China’s e-commerce giant, Alibaba, has dropped plans to file for an initial public offering (IPO) valued at more than $60 billion on the Hong Kong Stock Exchange. The company now is expected to file for a listing in New York in 2014.
The Financial Times cites unnamed sources who say that the company could not reach an agreement with the Hong Kong exchange over Alibaba management’s attempt to retain the right to nominate a majority of the company’s board. U.S. companies like Google Inc. (NASDAQ: GOOG) and others have adopted a dual-class stock structure that allows founders and executives to retain control by giving more voting rights to one class of stock that is not made available for public sale.

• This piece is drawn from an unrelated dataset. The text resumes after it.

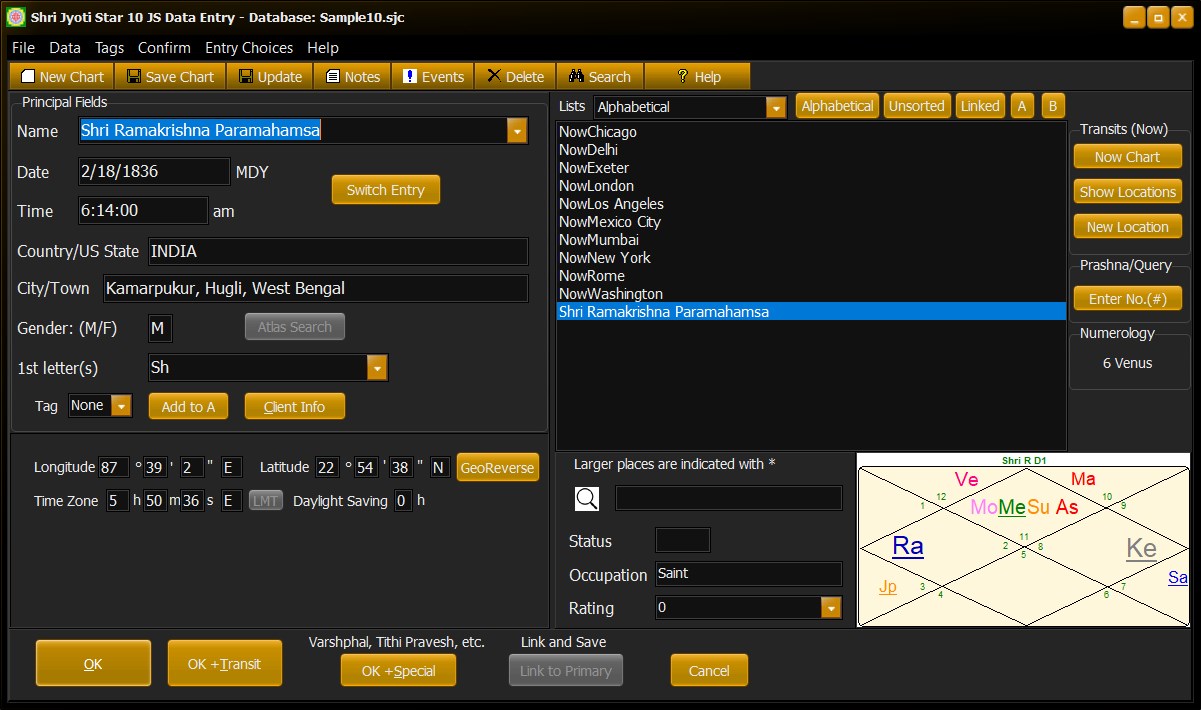
Task: Open the Lists Alphabetical dropdown
Action: pos(777,107)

Hong Kong rules do not permit this dual-class structure, and the paper’s sources say the exchange is unlikely to change its rules to accommodate Alibaba. The company’s chief executive officer and other executives own about 10% of Alibaba’s shares.
Yahoo! Inc. (NASDAQ: YHOO) owns about 24% of Alibaba after selling half its original stake back to the Chinese company for $7.1 billion last year. About $800 million of the sale price was paid in preferred stock in Alibaba.
Alibaba has not indicated whether it will list on the NYSE or the Nasdaq, and the two exchanges are sure to go toe-to-toe for the listing.